_Extracted text_.
If you're the kind of person that's interested in taking up this challenge, but you currently have the coding skills without the deep learning skills, we built something that can equip you with most of the current best practices in deep learning in <2 months: http://course.fast.ai/ . It doesn't assume anything beyond high school math, but it doesn't dumb anything down (key mathematical tools are introduced when required, using a "code first" approach).
We don't charge anything for the course and there are no ads - it's a key part of our mission so we give it to everyone for no charge: http://www.fast.ai/about/
And yes, it does work. We have graduates who are now in the last round of applications for the Google Brain Residency, who are moving into deep learning PhDs, who have got jobs as deep learning practitioners in the bay area, etc: http://course.fast.ai/testimonials.html . Any time you get stuck, there's an extremely active community forum with lots of folks who will do their best to help you out: http://forums.fast.ai/ .
(Sorry for the blatantly self-promotional post, but if you're reading this thread you're probably exactly the kind of person we're trying to help.)

_Record list_.
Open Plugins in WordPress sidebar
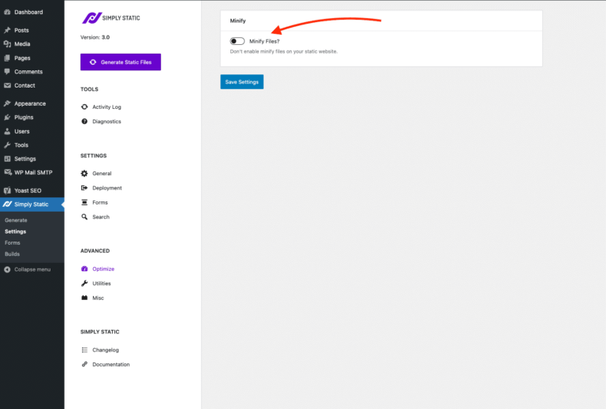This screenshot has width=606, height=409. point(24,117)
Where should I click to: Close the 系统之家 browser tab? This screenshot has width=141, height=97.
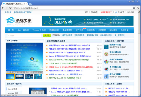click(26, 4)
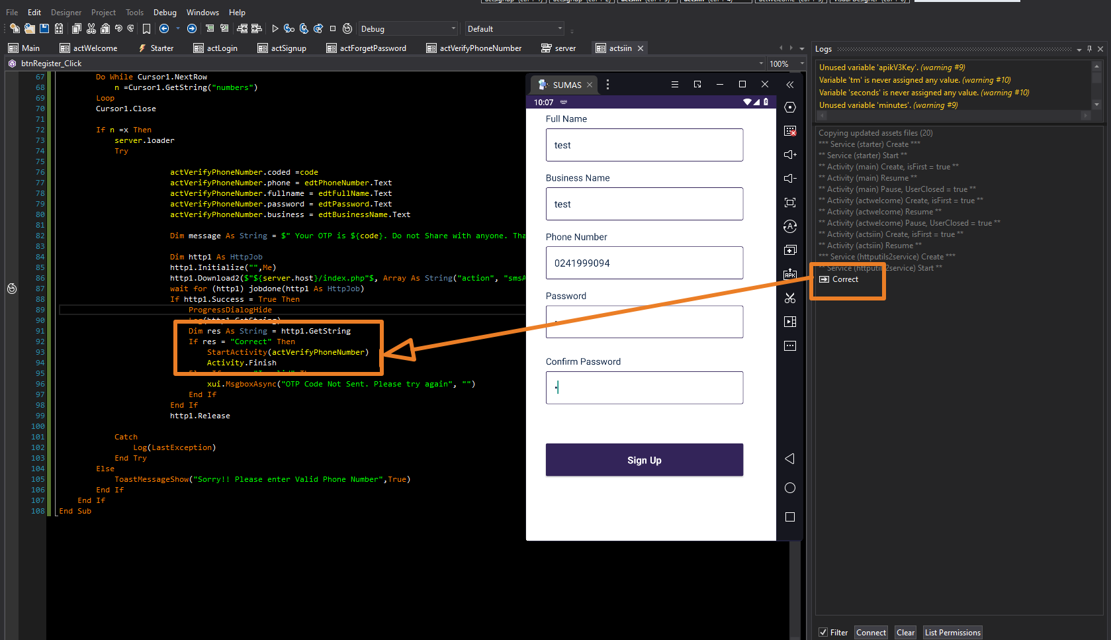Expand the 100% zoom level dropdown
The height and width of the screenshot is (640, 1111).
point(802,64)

_What to work on_. Please summarize the deep learning course post in two sentences. The records were taken from a separate source.

_Response to the exercise_. The post promotes a free, ad-free course at course.fast.ai that aims to teach people with coding skills most current deep learning best practices in under two months, assuming only high school math and introducing key mathematical tools as needed through a "code first" approach. It says graduates have moved into deep learning PhDs, deep learning jobs in the Bay Area, and the last round of applications for the Google Brain Residency, and that an active community forum helps students who get stuck.